Ce projet s’intéresse au gène SORL1, aujourd’hui reconnu comme un facteur génétique important dans la maladie d’Alzheimer. Ce gène permet de produire une protéine appelée SorLA, qui semble jouer un rôle protecteur en limitant la production du peptide bêta-amyloïde, impliqué dans la formation des plaques caractéristiques de la maladie.

Certaines anomalies rares du gène SORL1 peuvent perturber ce rôle protecteur et augmenter le risque de développer une maladie d’Alzheimer. Toutefois, toutes les anomalies de SORL1 n’ont probablement pas le même impact : certaines pourraient fortement augmenter le risque, tandis que d’autres auraient un effet plus faible, voire aucun effet réel.
L’objectif de l’équipe de recherche est donc de mieux comprendre quelles anomalies de SORL1 sont réellement associées à un risque de maladie. Pour cela, les chercheurs étudieront des familles porteuses de ces variants génétiques et développeront un test biologique permettant d’évaluer leur effet sur la production de bêta-amyloïde.

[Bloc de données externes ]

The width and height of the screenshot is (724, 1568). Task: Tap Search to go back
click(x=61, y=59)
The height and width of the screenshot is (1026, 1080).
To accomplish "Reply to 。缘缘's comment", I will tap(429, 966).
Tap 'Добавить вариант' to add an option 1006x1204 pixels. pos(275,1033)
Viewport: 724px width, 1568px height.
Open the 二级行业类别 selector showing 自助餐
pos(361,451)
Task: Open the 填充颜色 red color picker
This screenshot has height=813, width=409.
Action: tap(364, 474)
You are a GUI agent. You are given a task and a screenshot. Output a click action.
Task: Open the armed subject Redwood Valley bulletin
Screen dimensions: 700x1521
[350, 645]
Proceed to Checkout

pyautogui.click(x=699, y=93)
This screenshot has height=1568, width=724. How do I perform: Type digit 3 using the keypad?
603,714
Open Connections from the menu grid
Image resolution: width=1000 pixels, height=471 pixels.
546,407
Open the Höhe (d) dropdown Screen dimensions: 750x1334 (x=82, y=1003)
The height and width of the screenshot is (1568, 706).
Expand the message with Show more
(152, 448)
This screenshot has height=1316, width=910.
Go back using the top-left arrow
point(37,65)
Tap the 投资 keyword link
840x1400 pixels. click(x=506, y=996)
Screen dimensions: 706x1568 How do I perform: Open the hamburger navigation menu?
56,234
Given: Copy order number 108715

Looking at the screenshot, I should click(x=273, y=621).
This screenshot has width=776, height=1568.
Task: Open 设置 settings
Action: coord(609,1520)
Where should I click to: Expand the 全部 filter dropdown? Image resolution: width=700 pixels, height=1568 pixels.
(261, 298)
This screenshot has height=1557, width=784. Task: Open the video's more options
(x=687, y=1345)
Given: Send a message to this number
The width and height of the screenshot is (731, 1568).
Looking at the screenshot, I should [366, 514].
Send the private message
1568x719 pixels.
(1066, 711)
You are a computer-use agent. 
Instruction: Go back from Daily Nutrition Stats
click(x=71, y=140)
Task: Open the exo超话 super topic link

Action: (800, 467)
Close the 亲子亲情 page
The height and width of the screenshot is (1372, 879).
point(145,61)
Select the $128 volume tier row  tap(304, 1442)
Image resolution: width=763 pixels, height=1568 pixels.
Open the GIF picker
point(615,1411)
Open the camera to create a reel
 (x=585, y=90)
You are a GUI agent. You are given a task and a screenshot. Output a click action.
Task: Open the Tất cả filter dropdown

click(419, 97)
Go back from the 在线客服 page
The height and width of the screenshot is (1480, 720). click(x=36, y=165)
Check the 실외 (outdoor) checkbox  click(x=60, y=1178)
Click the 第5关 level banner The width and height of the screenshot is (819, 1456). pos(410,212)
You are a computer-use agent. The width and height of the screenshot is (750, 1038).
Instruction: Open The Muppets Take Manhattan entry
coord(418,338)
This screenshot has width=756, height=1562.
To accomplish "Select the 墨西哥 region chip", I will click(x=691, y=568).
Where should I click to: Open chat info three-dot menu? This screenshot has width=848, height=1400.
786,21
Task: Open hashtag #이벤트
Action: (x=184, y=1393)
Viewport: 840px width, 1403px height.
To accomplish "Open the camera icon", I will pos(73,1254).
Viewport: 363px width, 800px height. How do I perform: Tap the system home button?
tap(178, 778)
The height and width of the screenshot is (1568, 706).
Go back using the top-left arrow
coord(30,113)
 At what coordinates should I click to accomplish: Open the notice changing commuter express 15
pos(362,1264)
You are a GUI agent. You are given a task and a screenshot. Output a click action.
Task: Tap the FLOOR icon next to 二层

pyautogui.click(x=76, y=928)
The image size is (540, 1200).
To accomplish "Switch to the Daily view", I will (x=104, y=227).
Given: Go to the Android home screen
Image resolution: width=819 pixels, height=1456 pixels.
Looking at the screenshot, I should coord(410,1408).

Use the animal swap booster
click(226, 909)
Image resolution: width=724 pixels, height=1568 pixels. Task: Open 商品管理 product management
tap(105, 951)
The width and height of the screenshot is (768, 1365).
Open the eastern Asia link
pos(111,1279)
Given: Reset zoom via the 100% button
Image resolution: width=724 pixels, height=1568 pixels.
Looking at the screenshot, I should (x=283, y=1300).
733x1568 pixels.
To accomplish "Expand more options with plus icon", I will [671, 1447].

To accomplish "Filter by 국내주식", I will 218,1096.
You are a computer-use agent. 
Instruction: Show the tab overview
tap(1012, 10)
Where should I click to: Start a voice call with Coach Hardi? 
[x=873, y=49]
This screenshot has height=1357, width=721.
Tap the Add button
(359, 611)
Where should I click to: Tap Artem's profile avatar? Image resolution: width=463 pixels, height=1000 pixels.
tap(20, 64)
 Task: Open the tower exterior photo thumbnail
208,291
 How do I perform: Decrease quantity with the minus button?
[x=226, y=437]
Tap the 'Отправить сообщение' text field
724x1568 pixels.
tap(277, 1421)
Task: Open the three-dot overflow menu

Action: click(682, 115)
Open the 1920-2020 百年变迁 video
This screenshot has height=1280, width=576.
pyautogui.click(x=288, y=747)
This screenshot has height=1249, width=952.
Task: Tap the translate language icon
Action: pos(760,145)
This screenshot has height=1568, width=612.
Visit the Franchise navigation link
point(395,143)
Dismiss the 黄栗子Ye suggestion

L’équipe de recherche analyse désormais systématiquement les nouveaux variants de SORL1 identifiés chez des patients atteints de maladie d’Alzheimer. L’objectif est de déterminer si ces anomalies modifient le fonctionnement de SorLA, par exemple en perturbant sa maturation, sa localisation dans la cellule ou sa capacité à interagir avec le peptide bêta-amyloïde.

Pour certains variants, les chercheurs n’ont pas encore identifié d’effet évident, alors même qu’ils sont retrouvés chez des patients présentant des formes familiales précoces de la maladie. L’équipe explore donc d’autres fonctions possibles de SorLA qui pourraient être altérées et contribuer au développement de la pathologie.

Les variants dont l’effet biologique est confirmé permettront aussi d’améliorer les analyses statistiques visant à estimer le niveau de risque associé à ces anomalies génétiques. À terme, ces travaux pourraient aider à mieux interpréter les résultats génétiques, à informer les familles concernées et à affiner l’évaluation du risque de maladie d’Alzheimer.